Motivation and Purpose
Managed clusters from cloud providers abstract most of the underlying Kubernetes components away, and desktop-focussed solutions like Minikube are not representative of production clusters.
This was built to:
- understand how Kubernetes components fit together, from the ground up
- provide a representative playground to fiddle around with custom security scenarios, such as those that may be encountered during pentests
Create an Azure service principal account for Terraform, copy
tf/environment/secrets.tfvars, and populate the file with your service principal details and SSH public key:
# tf/environment/secrets.tfvars subscription_id = "" client_id = "" client_secret = "" tenant_id = "" vm_ssh_key = ""
The project uses a Makefile to call Terraform and then Ansible:
$ make ... ================================================================================ The Kubernetes endpoint is: https://22.214.171.124:6443/ CA cert is in: as/certs/ca/ca.pem Admin user cert and key are in: as/certs/admin/admin(-key).pem kubectl has been configured for the cluster SSH: ssh -F as/ssh_config jumpbox ssh -F as/ssh_config k8s-controller-vm-0 ssh -F as/ssh_config k8s-worker-vm-0 ================================================================================
tf/environment/env.tfvars contains most of the configurable details, including number of controllers and workers and respective VM sizes.
This cluster implements some good security practices:
- mutual TLS authentiction between all components
- etcd secrets encrypted at rest
- support for gVisor for untrusted payloads
Caution: during setup some binaries are pulled from remote URLs without integrity checks, theoretically opening the installation to supply-chain attacks
That being said, this cluster isn't hardened and was built with training in mind. I do not recommend it for production use.

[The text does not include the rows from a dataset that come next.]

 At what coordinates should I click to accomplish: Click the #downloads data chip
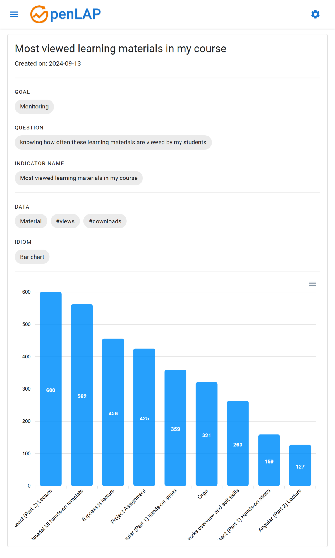[105, 221]
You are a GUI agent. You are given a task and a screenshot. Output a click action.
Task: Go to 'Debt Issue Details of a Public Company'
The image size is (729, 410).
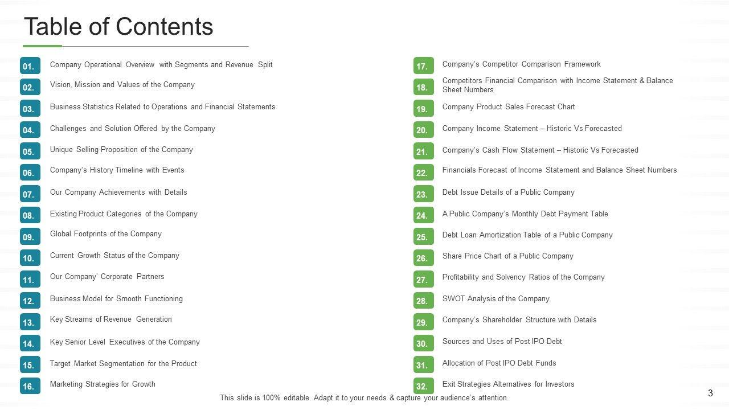(x=509, y=192)
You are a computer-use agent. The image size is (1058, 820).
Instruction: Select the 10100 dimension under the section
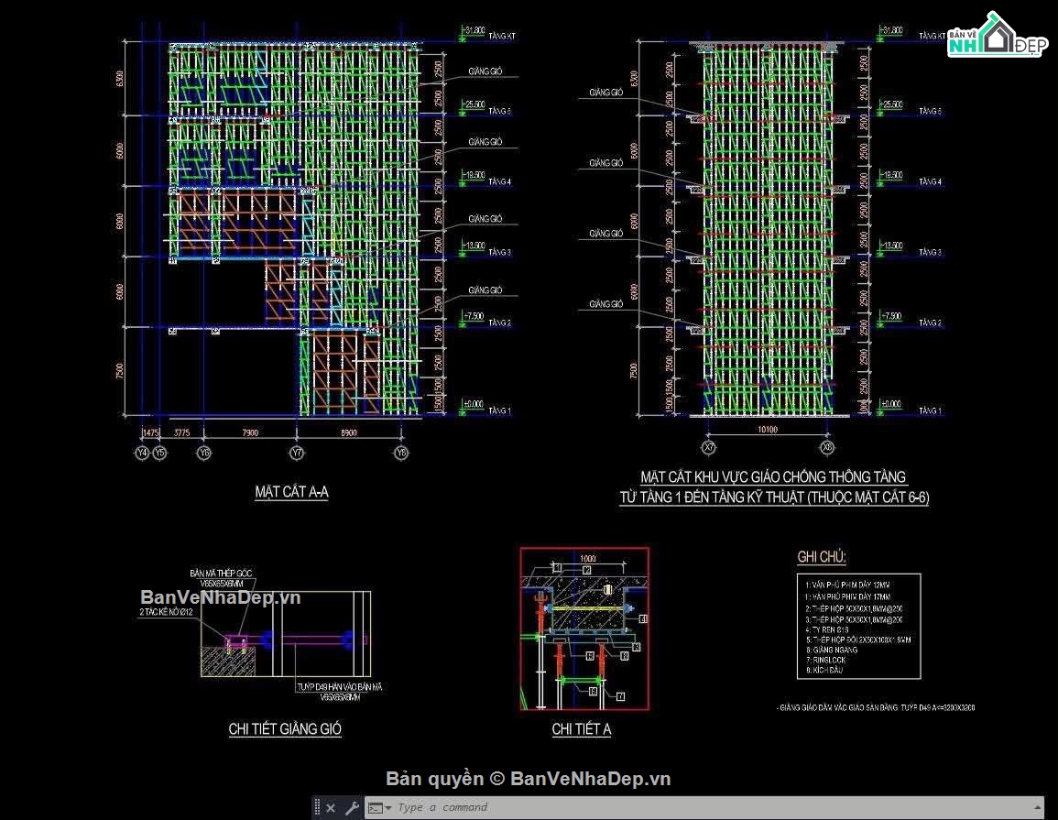(x=768, y=429)

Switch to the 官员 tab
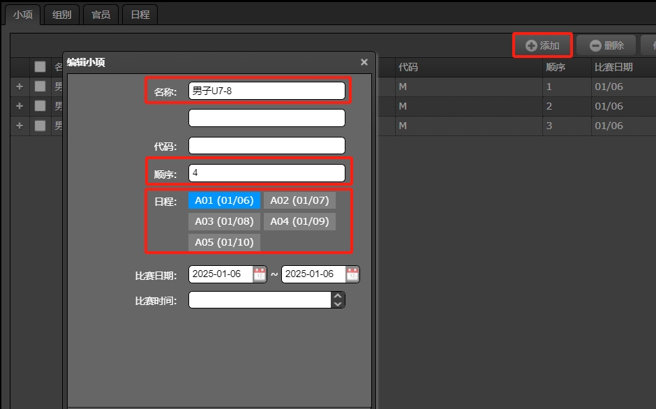101,14
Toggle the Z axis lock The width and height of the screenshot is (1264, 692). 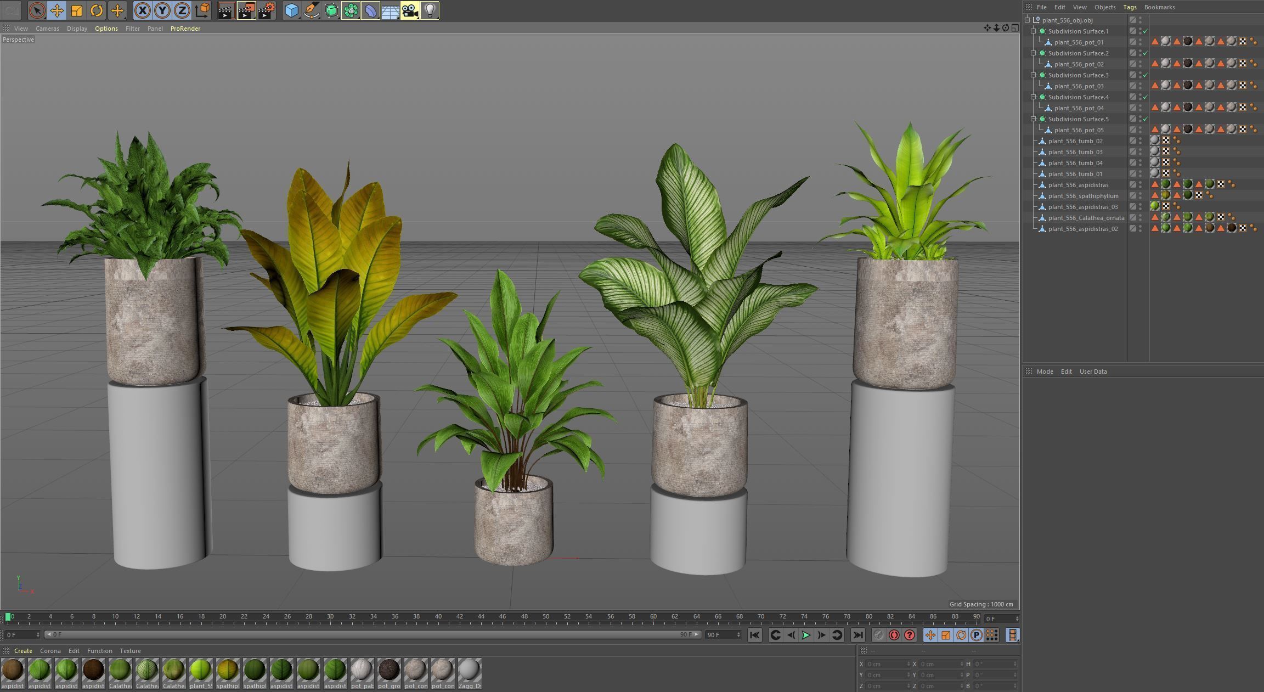coord(182,10)
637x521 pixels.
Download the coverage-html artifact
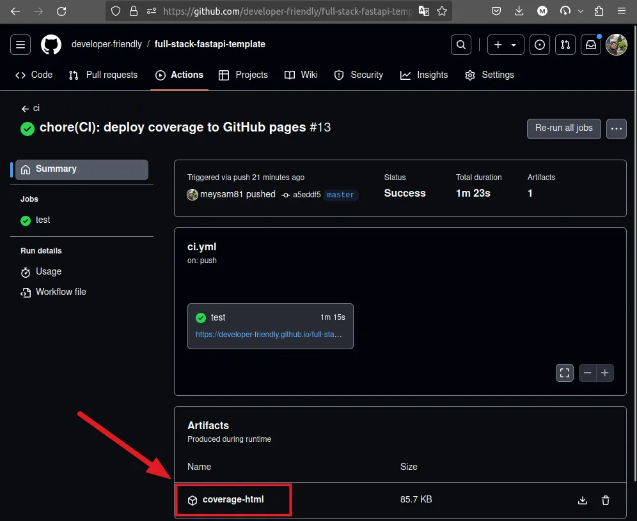click(582, 501)
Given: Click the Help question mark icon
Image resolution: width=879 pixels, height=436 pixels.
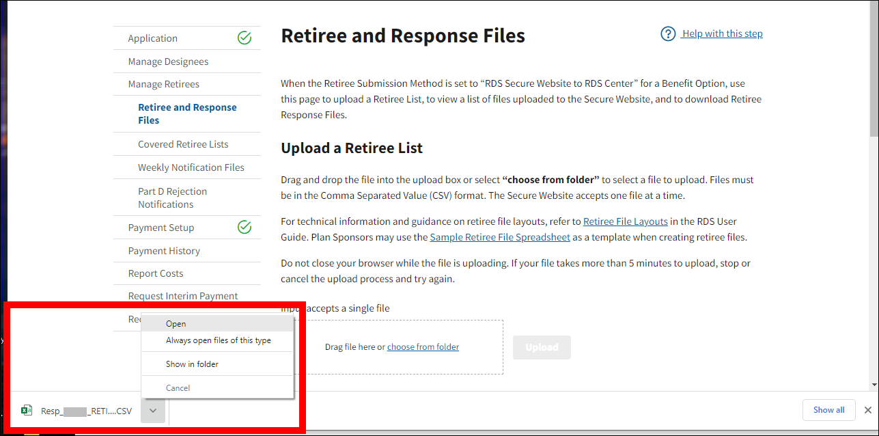Looking at the screenshot, I should point(668,34).
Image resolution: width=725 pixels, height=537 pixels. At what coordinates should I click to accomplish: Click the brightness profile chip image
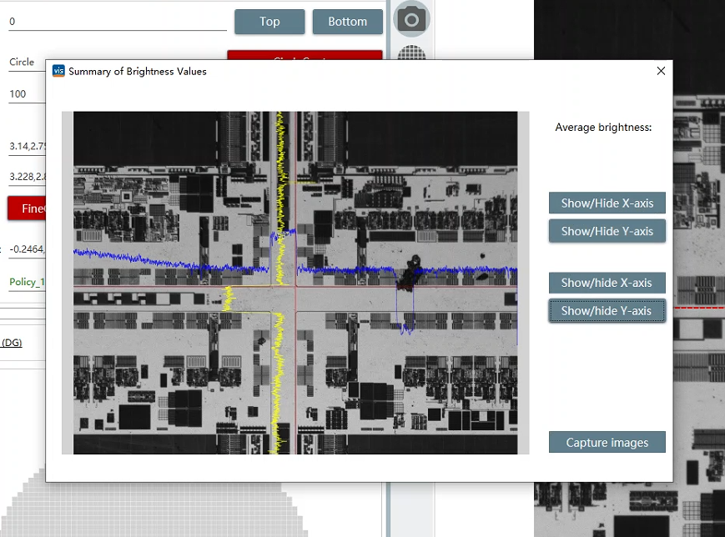pos(295,284)
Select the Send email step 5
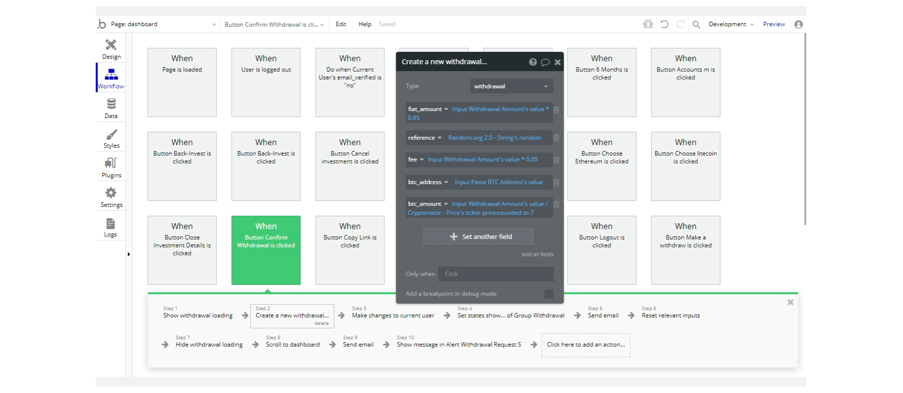 (x=603, y=315)
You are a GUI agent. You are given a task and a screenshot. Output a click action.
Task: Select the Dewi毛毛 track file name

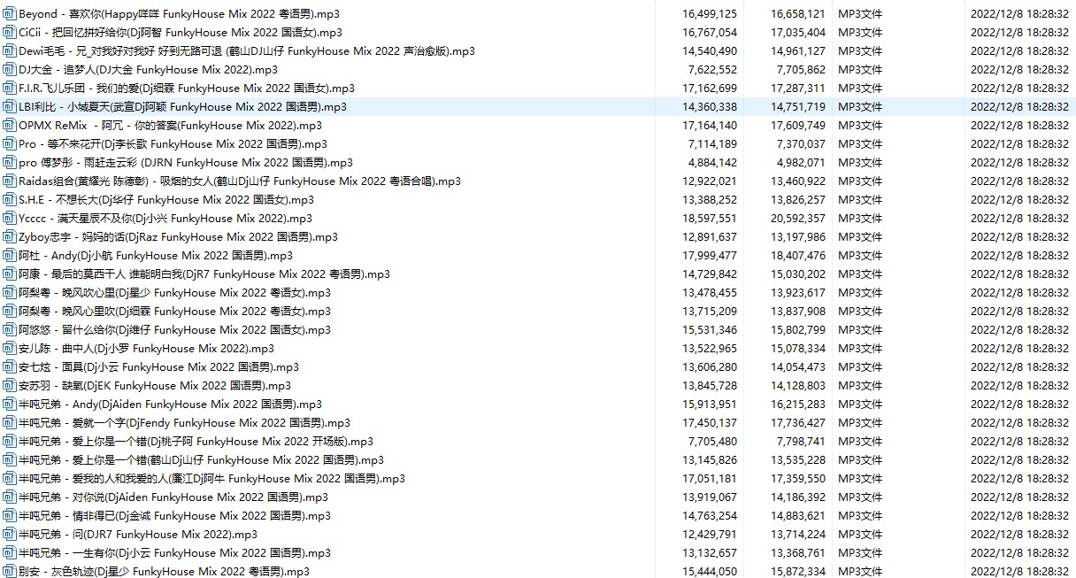point(246,51)
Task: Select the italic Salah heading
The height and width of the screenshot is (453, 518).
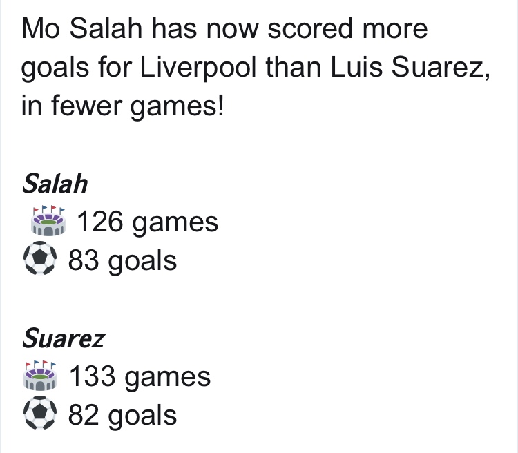Action: pos(55,184)
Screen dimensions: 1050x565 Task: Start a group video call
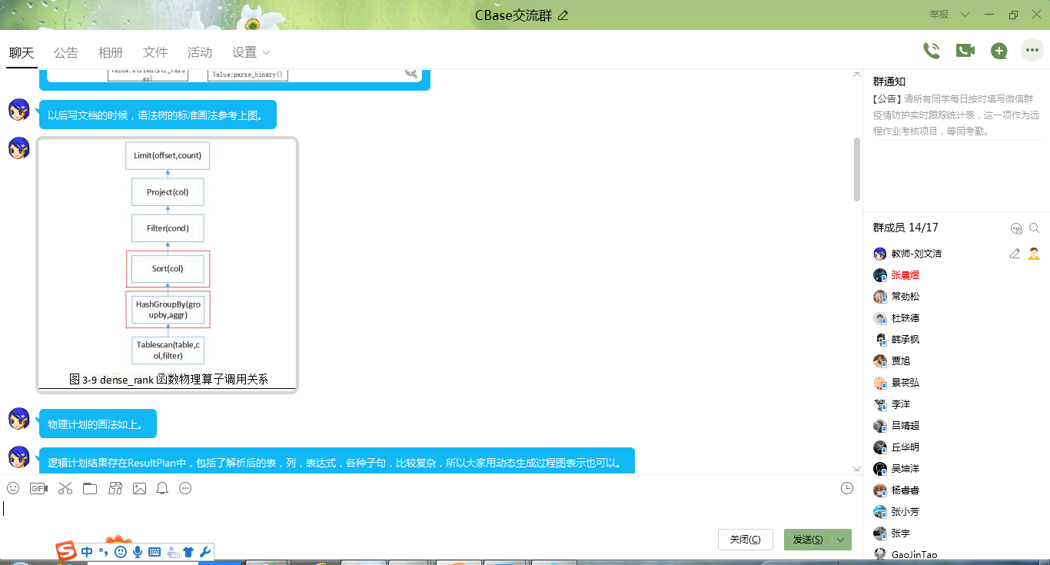tap(965, 51)

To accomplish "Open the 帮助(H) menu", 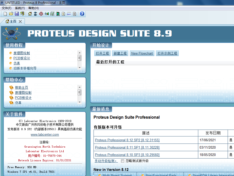I will click(33, 8).
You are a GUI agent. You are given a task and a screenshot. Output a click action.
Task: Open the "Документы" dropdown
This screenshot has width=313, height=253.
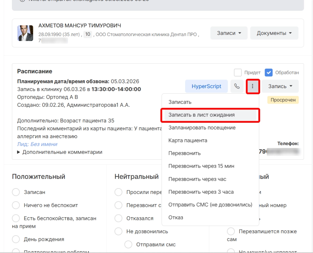tap(274, 33)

Limitations and Known Issues
The Ansible is not idempotent; everytime you run it, new certs will be generated and services will bounce.
There's an apparent bug with NSG-subnet associations in the
azurerm Terraform provider that causes NSG's to disassociate from subnets when updating a terraformed environment. You'll run into this issue is you try to rebuild/update an existing cluster. ATM you'll need to re-attach the NSGs to the subnets from the CLI or portal, or build from scratch.